Predict: What does the else branch do with an unknown source type? Why is a passthrough safer than raising an error here?

Step 2: Implement the Cache Layer

What to do: Create a SimpleCache class with get(), put(), and a stats property that tracks hits and misses. The cache uses an MD5 hash of each record as its key.

Why: In a pipeline that runs repeatedly, you do not want to reprocess records you have already seen. The cache deduplicates by content: if two records have identical fields, they produce the same hash and the second one is skipped. Tracking hits and misses gives you visibility into how effective the cache is.

class SimpleCache:
    def __init__(self) -> None:
        self._store: dict[str, dict] = {}
        self.hits = 0
        self.misses = 0

    def get(self, key: str) -> dict | None:
        if key in self._store:
            self.hits += 1
            return self._store[key]
        self.misses += 1
        return None

    def put(self, key: str, value: dict) -> None:
        self._store[key] = value

    @property
    def stats(self) -> dict:
        total = self.hits + self.misses
        return {"hits": self.hits, "misses": self.misses,
                "hit_rate": round(self.hits / total, 4) if total else 0.0}

Predict: If you process 10 records and 3 of them are duplicates, what will hits, misses, and hit_rate be? (Think: 7 unique records = 7 misses, 3 duplicates = 3 hits.)

Step 3: Add Contract Validation and Freshness Checking

What to do: Write validate_contract() that checks if a record has all required fields (returning a list of missing ones) and check_freshness() that compares a timestamp against a maximum age to determine if data is "fresh" or "stale".

Why: Contract validation ensures you only pass well-formed records downstream. Without it, a missing id field could cause a KeyError crash three stages later, far from the actual problem. Freshness checking catches stale data that might have been cached too long or sourced from a lagging API.

def validate_contract(record: dict, required: list[str]) -> list[str]:
    """Return list of missing required fields."""
    return [f for f in required if f not in record or record[f] is None]
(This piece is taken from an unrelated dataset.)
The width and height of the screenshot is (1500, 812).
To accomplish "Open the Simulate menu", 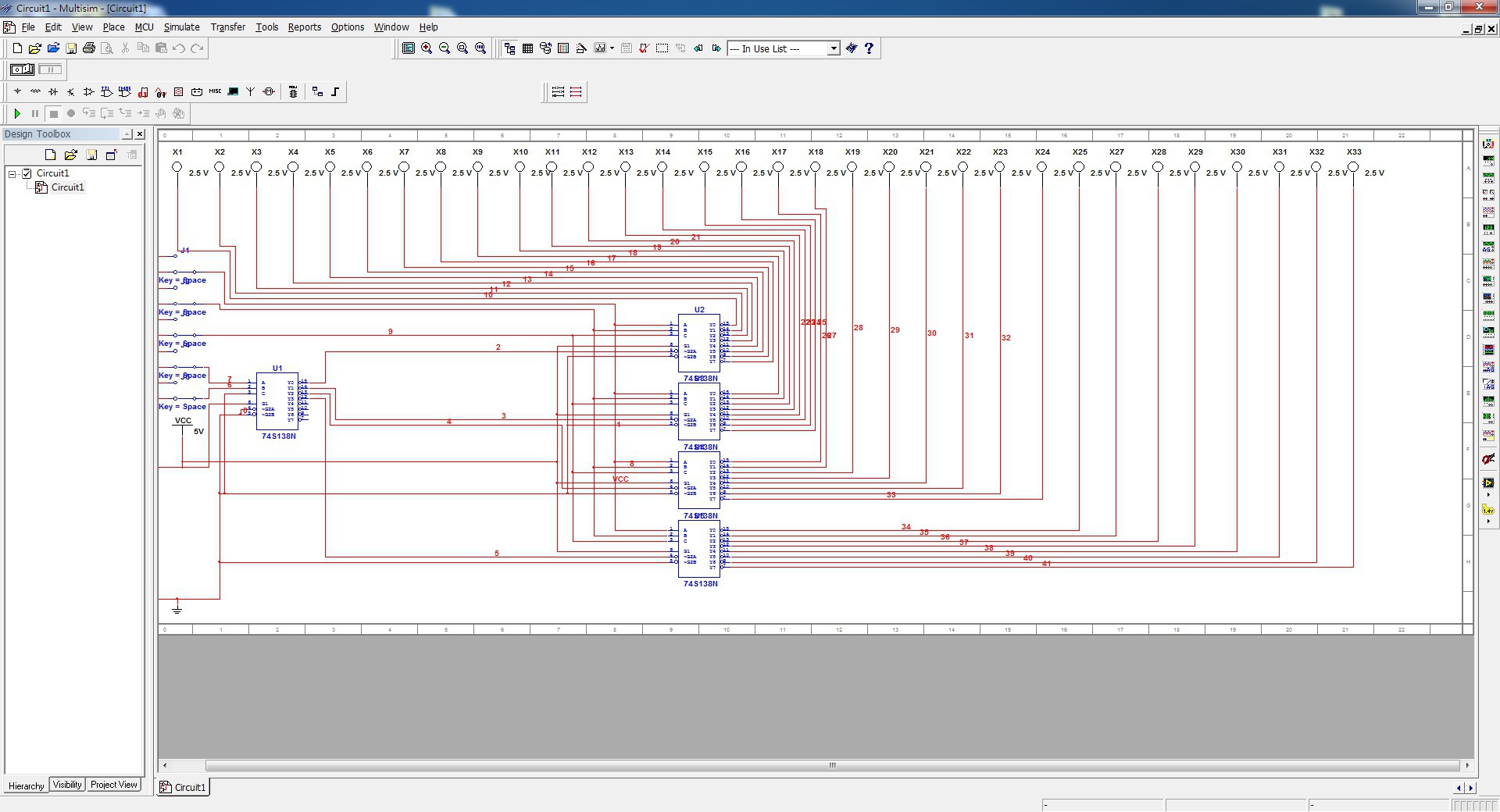I will coord(181,27).
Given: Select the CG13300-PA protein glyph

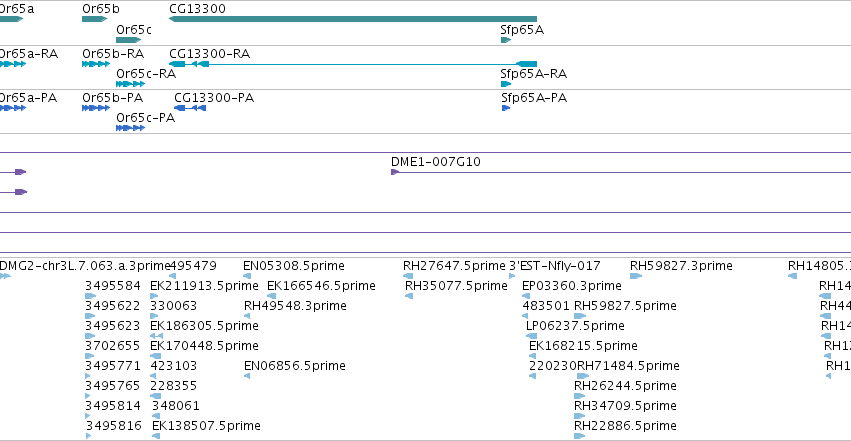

def check_freshness(last_updated: float, max_age: float, now: float) -> str:
    age = now - last_updated
    if age > max_age:
        return "stale"
    return "fresh"

Predict: Why does validate_contract() also check record[f] is None in addition to f not in record? What kind of data source would produce a record where a field exists but is None?

Step 4: Build the Reconciliation Function

What to do: Write reconcile_sources() that groups records by a key field across sources, then compares values to find matches, mismatches, and single-source-only records.

Why: When you pull the same data from two different sources, they should agree. If Source A says order #123 costs $50 and Source B says it costs $55, you have a discrepancy that needs investigation. Reconciliation automates this comparison.

def reconcile_sources(groups: dict[str, list[dict]], key: str) -> dict:
    all_keys: dict[str, dict[str, dict]] = {}
    for source, records in groups.items():
        for rec in records:
            k = str(rec.get(key, ""))
            if k:
                all_keys.setdefault(k, {})[source] = rec

    matched, mismatched, single = 0, 0, 0
    for k, sources in all_keys.items():
        if len(sources) < 2:
            single += 1
        else:
            vals = [json.dumps(r.get("value")) for r in sources.values()]
            if len(set(vals)) == 1:
                matched += 1
            else:
                mismatched += 1
    return {"matched": matched, "mismatched": mismatched, "single_source": single}

Predict: Why use json.dumps(r.get("value")) to compare values instead of comparing them directly? What types of values would compare incorrectly without serialization?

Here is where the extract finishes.